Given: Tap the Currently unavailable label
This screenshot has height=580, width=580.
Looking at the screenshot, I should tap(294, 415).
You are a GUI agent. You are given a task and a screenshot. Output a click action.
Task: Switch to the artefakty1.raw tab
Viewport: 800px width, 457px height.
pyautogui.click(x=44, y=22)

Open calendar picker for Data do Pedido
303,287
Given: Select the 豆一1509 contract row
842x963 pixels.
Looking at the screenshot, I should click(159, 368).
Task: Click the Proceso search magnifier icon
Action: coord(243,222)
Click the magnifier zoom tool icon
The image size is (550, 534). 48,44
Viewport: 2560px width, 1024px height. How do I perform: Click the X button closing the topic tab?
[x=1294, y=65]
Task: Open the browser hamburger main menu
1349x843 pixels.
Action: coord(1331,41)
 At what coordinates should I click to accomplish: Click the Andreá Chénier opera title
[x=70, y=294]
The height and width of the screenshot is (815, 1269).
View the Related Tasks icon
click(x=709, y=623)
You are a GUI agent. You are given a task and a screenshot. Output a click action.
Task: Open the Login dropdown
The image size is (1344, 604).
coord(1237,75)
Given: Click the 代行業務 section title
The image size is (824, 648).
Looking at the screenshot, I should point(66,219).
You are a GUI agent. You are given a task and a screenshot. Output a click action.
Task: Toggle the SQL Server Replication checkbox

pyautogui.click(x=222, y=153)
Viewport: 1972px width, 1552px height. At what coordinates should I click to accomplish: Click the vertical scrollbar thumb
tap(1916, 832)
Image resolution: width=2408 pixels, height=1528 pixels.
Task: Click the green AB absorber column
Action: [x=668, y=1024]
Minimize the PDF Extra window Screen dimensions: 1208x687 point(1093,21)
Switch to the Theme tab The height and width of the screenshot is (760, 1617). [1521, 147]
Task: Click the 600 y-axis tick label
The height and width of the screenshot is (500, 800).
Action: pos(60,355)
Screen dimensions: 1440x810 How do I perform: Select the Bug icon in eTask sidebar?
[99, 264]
----
### [DO THIS]
Please render every line of the records above as a Markdown table with the columns "Row" and "Line", numbering the rows in order and leaving out blank lines.

### [THE ANSWER]
| Row | Line |
|---|---|
| 1 | Given: Tap the Currently unavailable label |
| 2 | This screenshot has height=580, width=580. |
| 3 | Looking at the screenshot, I should tap(294, 415). |
| 4 | You are a GUI agent. You are given a task and a screenshot. Output a click action. |
| 5 | Task: Switch to the artefakty1.raw tab |
| 6 | Viewport: 800px width, 457px height. |
| 7 | pyautogui.click(x=44, y=22) |
| 8 | Open calendar picker for Data do Pedido |
| 9 | 303,287 |
| 10 | Given: Select the 豆一1509 contract row |
| 11 | 842x963 pixels. |
| 12 | Looking at the screenshot, I should click(159, 368). |
| 13 | Task: Click the Proceso search magnifier icon |
| 14 | Action: coord(243,222) |
| 15 | Click the magnifier zoom tool icon |
| 16 | The image size is (550, 534). 48,44 |
| 17 | Viewport: 2560px width, 1024px height. How do I perform: Click the X button closing the topic tab? |
| 18 | [x=1294, y=65] |
| 19 | Task: Open the browser hamburger main menu |
| 20 | 1349x843 pixels. |
| 21 | Action: coord(1331,41) |
| 22 |  At what coordinates should I click to accomplish: Click the Andreá Chénier opera title |
| 23 | [x=70, y=294] |
| 24 | The height and width of the screenshot is (815, 1269). |
| 25 | View the Related Tasks icon |
| 26 | click(x=709, y=623) |
| 27 | You are a GUI agent. You are given a task and a screenshot. Output a click action. |
| 28 | Task: Open the Login dropdown |
| 29 | The image size is (1344, 604). |
| 30 | coord(1237,75) |
| 31 | Given: Click the 代行業務 section title |
| 32 | The image size is (824, 648). |
| 33 | Looking at the screenshot, I should point(66,219). |
| 34 | You are a GUI agent. You are given a task and a screenshot. Output a click action. |
| 35 | Task: Toggle the SQL Server Replication checkbox |
| 36 | pyautogui.click(x=222, y=153) |
| 37 | Viewport: 1972px width, 1552px height. At what coordinates should I click to accomplish: Click the vertical scrollbar thumb |
| 38 | tap(1916, 832) |
| 39 | Image resolution: width=2408 pixels, height=1528 pixels. |
| 40 | Task: Click the green AB absorber column |
| 41 | Action: [x=668, y=1024] |
| 42 | Minimize the PDF Extra window Screen dimensions: 1208x687 point(1093,21) |
| 43 | Switch to the Theme tab The height and width of the screenshot is (760, 1617). [1521, 147] |
| 44 | Task: Click the 600 y-axis tick label |
| 45 | The height and width of the screenshot is (500, 800). |
| 46 | Action: pos(60,355) |
| 47 | Screen dimensions: 1440x810 How do I perform: Select the Bug icon in eTask sidebar? |
| 48 | [99, 264] |